Alentis Therapeutics has raised CHF 12.5 million ($12.2 million) to take an advanced liver disease drug toward clinical development. The series A tees a team led by ex-Ablynx CBO Markus Ewert up to advance a lead antibody against a previously undiscovered liver target.
Basel, Switzerland-based Alentis will use the money to mount an R&D campaign it hopes will lead to a drug that can address the growing unmet need in liver fibrosis and cancer. Today, advanced liver disease is a one-way street. Advanced fibrosis is either held steady or gets progressively worse, raising the risk of a patient developing liver cancer as it does. Alentis thinks it doesn’t have to be that way.
“There's an opportunity to reverse [fibrosis] and eventually avoid the fatal progression,” Ewert said.
Ewert, fresh from his role in Ablynx’s €3.9 billion takeover by Sanofi, has joined Alentis as CEO to try to seize that opportunity.
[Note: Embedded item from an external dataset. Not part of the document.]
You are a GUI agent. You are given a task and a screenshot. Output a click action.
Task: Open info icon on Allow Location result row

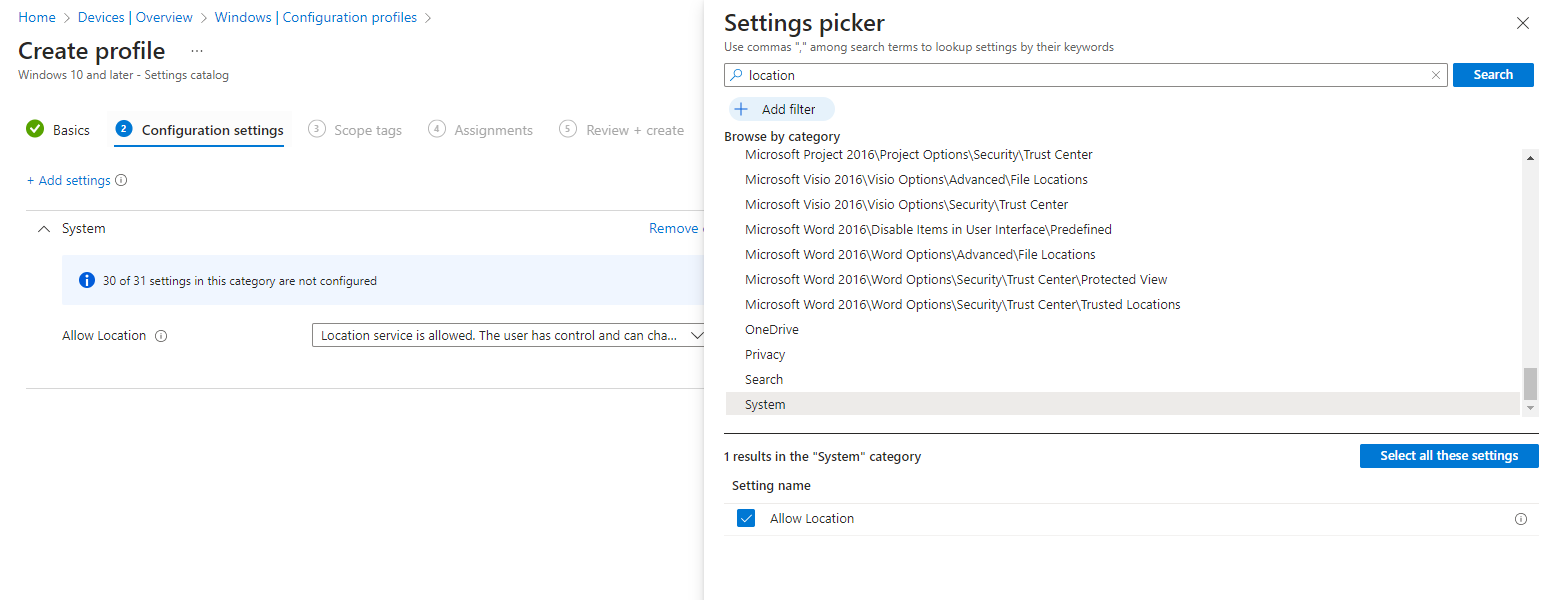(1521, 519)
Alentis’ hopes of doing so are based on a drug discovery platform and the novel targets and candidates it generates.
Building on the work of research centers in the French city of Strasbourg, Alentis has used knowledge of how gene expression changes as liver disease progresses and cell circuits affect fibrosis and cancer to mimic patients’ evolving biology in cell culture.
“You essentially have something like a diseased liver ... in a petri dish,” Ewert said.
The platform led Alentis to a previously undiscovered molecule it thinks plays a very important role in driving disease biology and cancer. That confidence is backed up by early-stage evidence of what happens when the target is drugged. Having tested an antibody against the target in animal models and human-derived tissues, Alentis has the data to raise a series A and commit to further work.
Swiss VC firms BioMedPartners and BB Pureos Bioventures co-led the round with the support of BPI France, Schroder Adveq and German High-Tech Gründerfonds. Alentis is in talks with other potential investors and could secure further funding in the near future.
The money will enable Alentis to start regulated development and manufacturing of its lead drug while further characterizing the target, how it interacts with the antibody and how the interaction affects signaling and disease pathology.
Alentis, which currently has four employees supported by a network of advisors, is doing research and work related to its platform at a site in Strasbourg. Development, operations and other activities are running out of Basel, where Alentis thinks the depth of biopharma talent will help as it uses the series A to build out its team and tap into the expertise possessed by consultants.